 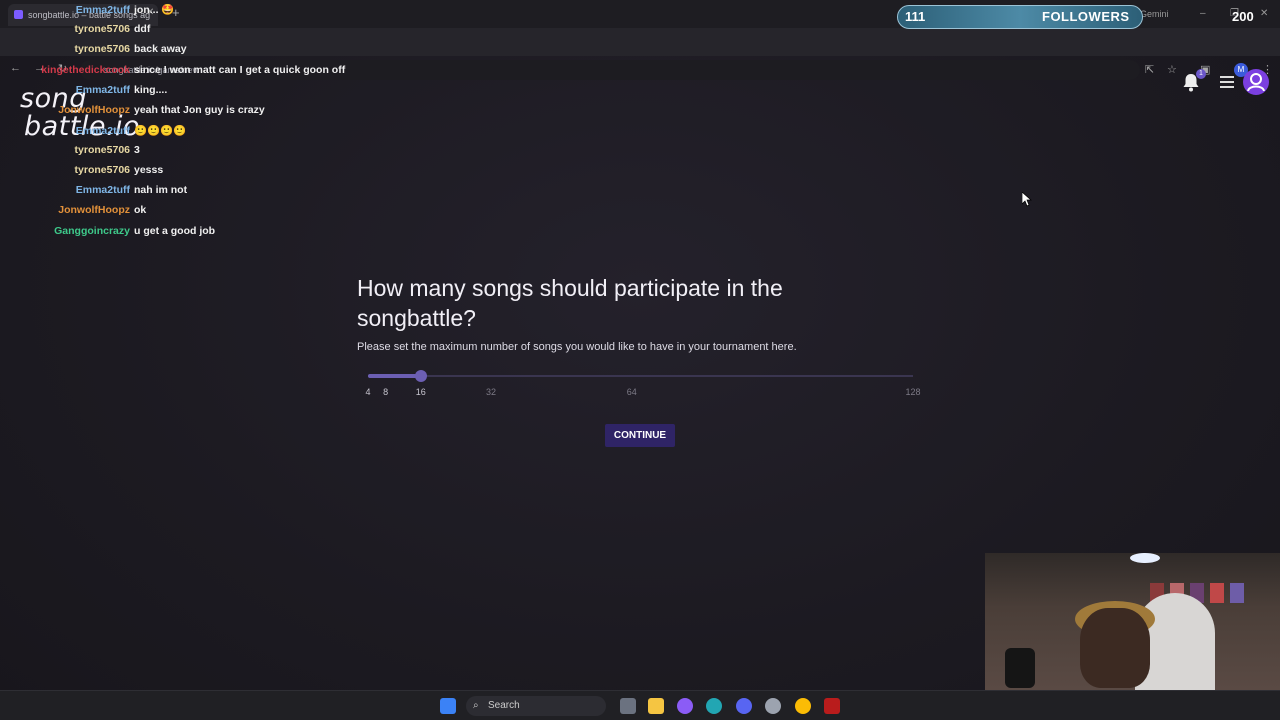 I want to click on followers-count: 111, so click(x=916, y=16).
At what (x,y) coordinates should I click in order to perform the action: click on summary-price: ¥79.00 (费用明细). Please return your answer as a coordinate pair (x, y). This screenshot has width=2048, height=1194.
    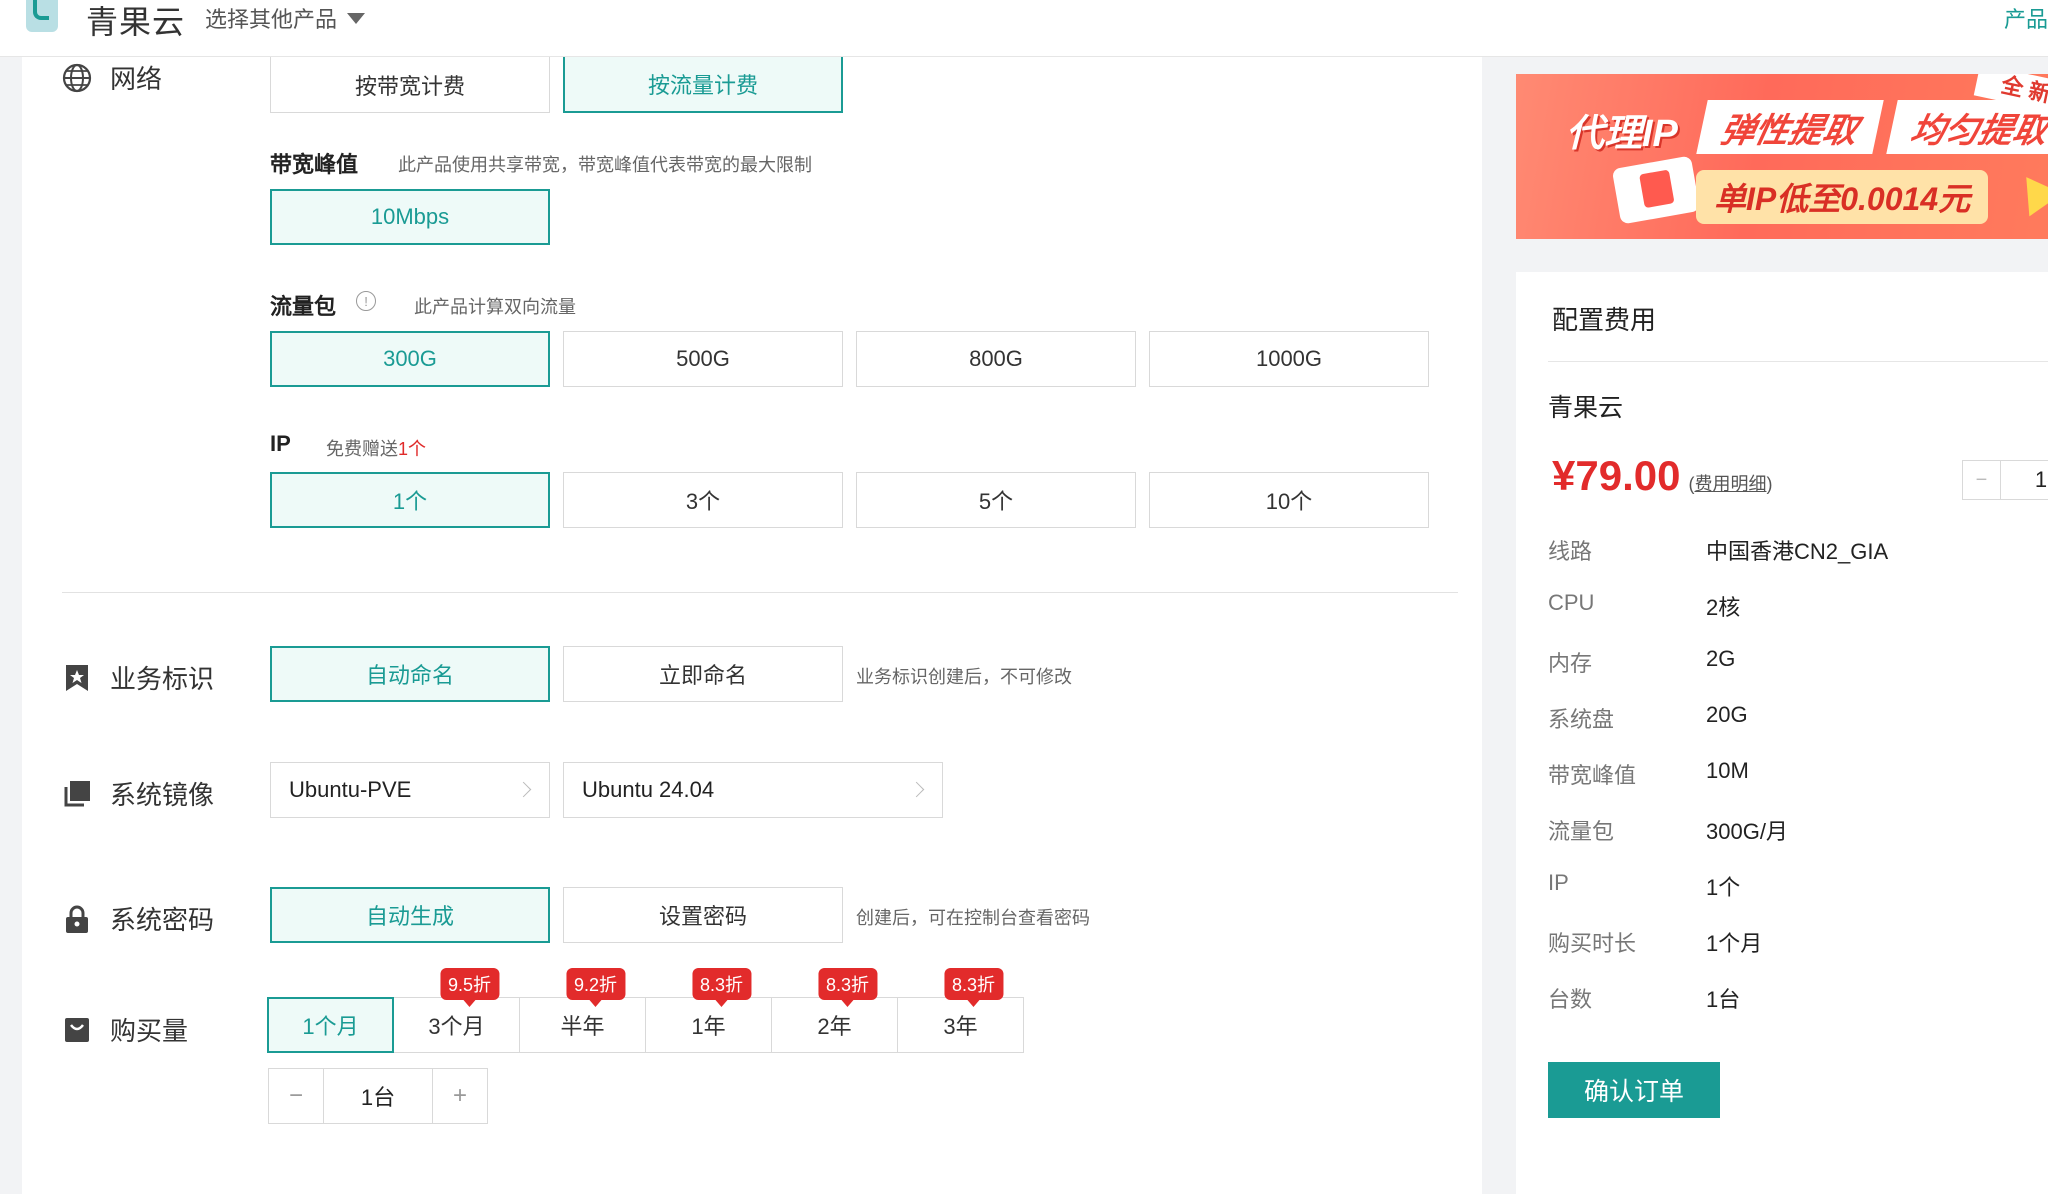
    Looking at the image, I should click on (1662, 476).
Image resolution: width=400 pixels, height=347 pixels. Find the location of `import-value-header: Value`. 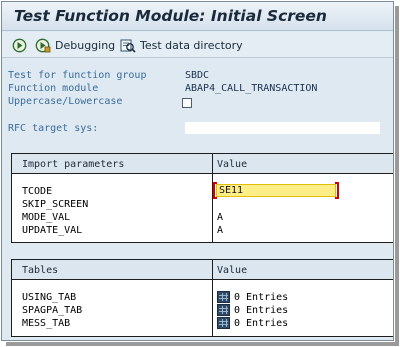

import-value-header: Value is located at coordinates (232, 164).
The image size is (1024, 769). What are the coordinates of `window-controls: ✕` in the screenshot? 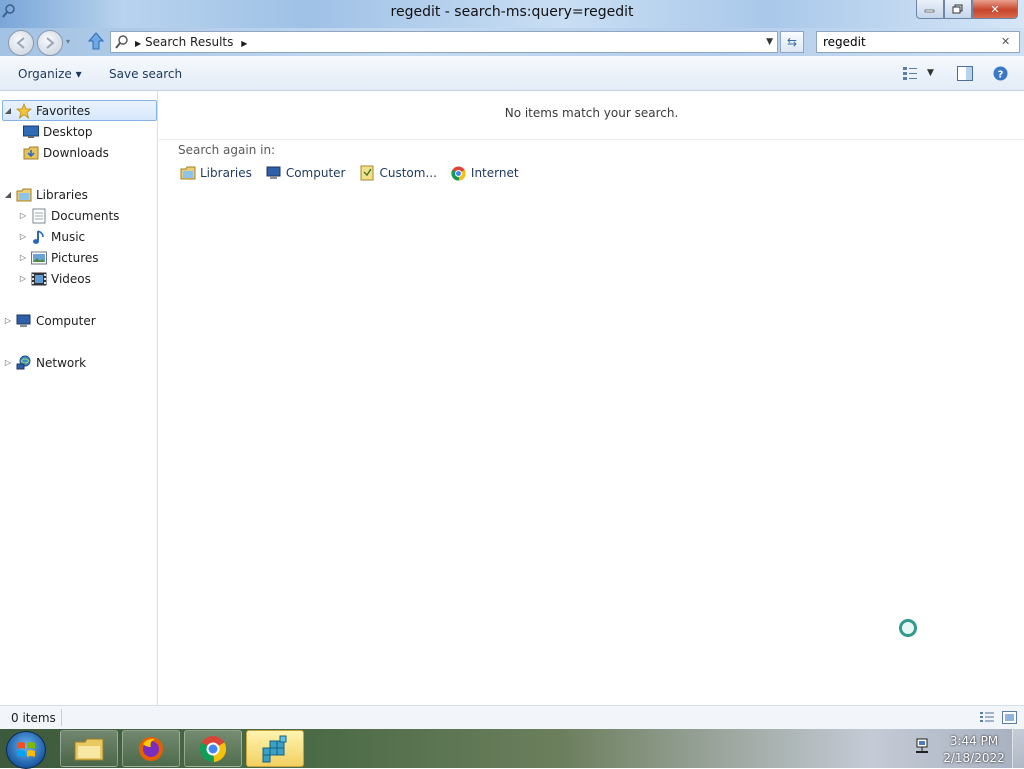 It's located at (967, 10).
------------
[ACTION ITEM] Copy word for word every line of the records from the line containing "At what (x,y)" through the line containing "Looking at the", including both of those lines, and leave out the pictures.

[REPLY TO THE EXERCISE]
At what (x,y) coordinates should I click in order to perform the action: click on summary-price: ¥79.00 (费用明细). Please return your answer as a coordinate pair (x, y). This screenshot has width=2048, height=1194.
    Looking at the image, I should click on (1662, 476).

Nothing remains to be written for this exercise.